Выбрать главу

Я мог бы часами говорить о двух моих женах. Я очень их любил. Вспоминая их, особенно вторую, я ощущаю привкус горечи во рту.

После развода с Арианой-два я живу холостяком. Обо мне говорят, будто я ходок. Будто нравлюсь женщинам. Меняю их, как перчатки. Ни одна не может устоять. На самом же деле я с женщинами робок. Это они подходят ко мне, заговаривают, заигрывают. С Арианой-два мы познакомились у общих друзей. Следующую нашу встречу она подстроила сама, вроде как случайно. Я не понимал, чего она хочет, хотя все было ясно, прозрачно, напоказ — и безнадежно. Однажды она на полуфразе расплакалась: «Ты меня даже не видишь». Я ее не вижу? Что значит, я ее не вижу?.. И вдруг я понял, что она любит меня, любит и пытается соблазнить.

Три недели назад мы с отцом чуть было не поссорились в очередной раз. Как раз по поводу Арианы-два. Я очень хорошо помню тот разговор.

С нашего с Арианой-два развода прошел почти год. Мы попытались помириться. Ничего не вышло. Отцу загорелось поговорить со мной об этом, я же не хотел ничего слышать. Он упорствовал:

— Я ничего не имею против гоек, в конце концов, они тоже женщины и ничем, по сути, не отличаются от евреек. Но тебя-то к ним тянет именно потому, что они не еврейки, и ты думаешь, будто они другие. Вот и разочаровываешься потом.

Я хотел вспылить. Хотел сказать ему, чтобы не лез не в свое дело. Но обронил только:

— Все не так просто, папа.

— Почему тебе обязательно нужно все усложнять, Нати? Почему ты не принимаешь жизнь такой, какая она есть, вместо того чтобы заморачиваться и…

Он осекся. Медленно опустился в глубокое кресло.

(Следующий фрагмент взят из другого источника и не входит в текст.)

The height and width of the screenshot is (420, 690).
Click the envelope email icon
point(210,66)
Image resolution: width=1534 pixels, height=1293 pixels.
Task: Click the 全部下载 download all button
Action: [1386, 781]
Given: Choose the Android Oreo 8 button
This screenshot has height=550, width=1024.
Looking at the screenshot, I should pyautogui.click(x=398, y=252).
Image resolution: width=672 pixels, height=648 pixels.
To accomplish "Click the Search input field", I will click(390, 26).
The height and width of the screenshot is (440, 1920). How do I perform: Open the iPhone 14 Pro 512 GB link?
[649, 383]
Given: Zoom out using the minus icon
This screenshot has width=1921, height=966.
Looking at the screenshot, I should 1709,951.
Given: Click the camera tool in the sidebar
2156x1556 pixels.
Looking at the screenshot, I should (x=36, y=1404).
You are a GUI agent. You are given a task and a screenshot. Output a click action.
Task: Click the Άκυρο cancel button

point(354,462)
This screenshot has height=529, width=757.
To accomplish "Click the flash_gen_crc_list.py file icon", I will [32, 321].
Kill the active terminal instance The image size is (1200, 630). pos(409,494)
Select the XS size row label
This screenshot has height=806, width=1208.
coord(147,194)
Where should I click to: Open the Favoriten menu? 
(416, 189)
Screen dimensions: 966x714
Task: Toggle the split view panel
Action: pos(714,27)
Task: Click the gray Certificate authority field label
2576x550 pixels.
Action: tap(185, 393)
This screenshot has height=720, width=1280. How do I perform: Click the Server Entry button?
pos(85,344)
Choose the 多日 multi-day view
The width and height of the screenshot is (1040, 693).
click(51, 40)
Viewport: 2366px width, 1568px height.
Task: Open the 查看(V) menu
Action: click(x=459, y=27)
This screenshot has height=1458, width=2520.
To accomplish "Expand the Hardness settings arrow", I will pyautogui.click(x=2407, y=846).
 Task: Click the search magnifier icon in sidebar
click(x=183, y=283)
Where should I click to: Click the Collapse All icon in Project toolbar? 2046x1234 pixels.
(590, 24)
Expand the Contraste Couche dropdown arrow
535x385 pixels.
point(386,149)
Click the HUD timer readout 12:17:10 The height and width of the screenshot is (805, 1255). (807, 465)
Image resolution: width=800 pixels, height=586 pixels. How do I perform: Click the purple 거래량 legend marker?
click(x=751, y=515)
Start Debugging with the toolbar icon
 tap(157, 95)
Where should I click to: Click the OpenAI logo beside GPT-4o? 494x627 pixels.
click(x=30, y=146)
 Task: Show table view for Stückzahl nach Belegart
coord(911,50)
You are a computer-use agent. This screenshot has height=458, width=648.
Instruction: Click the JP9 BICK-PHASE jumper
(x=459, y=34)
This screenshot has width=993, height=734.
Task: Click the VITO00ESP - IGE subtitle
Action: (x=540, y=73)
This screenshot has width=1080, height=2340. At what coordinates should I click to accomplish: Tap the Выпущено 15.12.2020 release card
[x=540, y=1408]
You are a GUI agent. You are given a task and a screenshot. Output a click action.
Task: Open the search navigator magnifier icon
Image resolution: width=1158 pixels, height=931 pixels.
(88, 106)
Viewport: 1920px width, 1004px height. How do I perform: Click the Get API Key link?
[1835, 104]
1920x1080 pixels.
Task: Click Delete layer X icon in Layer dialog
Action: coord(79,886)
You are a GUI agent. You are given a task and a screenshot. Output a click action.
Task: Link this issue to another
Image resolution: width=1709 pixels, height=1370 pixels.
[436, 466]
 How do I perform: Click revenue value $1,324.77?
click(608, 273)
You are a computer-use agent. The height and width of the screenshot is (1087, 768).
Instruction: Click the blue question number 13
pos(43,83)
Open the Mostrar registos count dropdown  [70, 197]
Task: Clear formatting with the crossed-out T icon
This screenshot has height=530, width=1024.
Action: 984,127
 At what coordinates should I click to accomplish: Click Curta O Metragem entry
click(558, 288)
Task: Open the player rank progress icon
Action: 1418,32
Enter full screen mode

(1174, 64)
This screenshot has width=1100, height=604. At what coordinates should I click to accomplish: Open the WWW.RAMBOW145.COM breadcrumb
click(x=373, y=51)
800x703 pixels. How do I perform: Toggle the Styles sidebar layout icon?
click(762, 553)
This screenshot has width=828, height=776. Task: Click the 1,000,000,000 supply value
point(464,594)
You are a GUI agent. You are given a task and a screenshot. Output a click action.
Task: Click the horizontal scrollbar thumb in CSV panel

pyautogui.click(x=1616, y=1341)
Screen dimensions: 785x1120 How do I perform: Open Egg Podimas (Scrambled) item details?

Я продолжал говорить. Я сказал ему, что живу как могу, что это не мой сознательный выбор, что выбирать у меня нет ни времени, ни…

Он перебил меня:

— Нати!

Я вздрогнул: это был не голос, а шелест. Он выговорил мое имя с мукой.

— Нати, мне нехорошо.

— Что с тобой? Живот болит?

— Не знаю. Мне нехорошо.

Его лицо было не красноватым, как обычно, а мертвенно-бледным. Казалось, вся кровь покинула его.

Я хотел помочь ему встать. Подхватил под мышки и потянул вверх. Он вскрикнул от боли. Я снова опустил его в кресло. Подложил под голову подушку. Вызвал «скорую». Страх противно царапался в груди. Я стал распорядителем угасания моего отца. Денежные вопросы, страховка — всем занимался я. Я добился отдельной палаты. Это оказалось нелегко: больница была переполнена. Я сообщил родным, близким друзьям. Старался развести их, чтобы не приходили все вместе. Просил не задерживаться слишком долго. Они меня не слушались. Просиживали у него молча с полудня до вечера. Медсестры огрызались на меня. Врачи грозили выставить нас за дверь. Я договаривался со всеми по очереди, искал компромиссы, заключал сделки; а на душе было тяжело. Мой отец умирал. Скоро я стану сиротой. Все нити, удерживающие меня, будут разом оборваны. Я рухну, как марионетка. Меня не будет. Я улечу.

Я думал, что у отца больше не было женщин. Но один из его лучших друзей, Морис Кац, рассказал мне о его любовнице. Отец встречался с ней последние пять-шесть лет.

— Ты бы сказал ей, чтобы пришла, пусть войдет в семью теперь, когда Эли болен.

Я задумался. Потом спросил:

— Она еврейка? — И тут же пожалел о своем вопросе.

— Нет, — ответил Кац. — Шикса.

Меня передернуло. Я терпеть не могу это обидное слово. Оно подходит к большинству женщин, которых я любил.

Морис Кац дал мне адрес этой женщины. На следующий день я пошел к ней. Она жила в узкой серой многоэтажке недалеко от площади Журдан. Я позвонил. Манерный голос в домофоне спросил: «Кто там?» Я, запинаясь, пробормотал, что я сын Эли Рабиновича. Дверь открылась.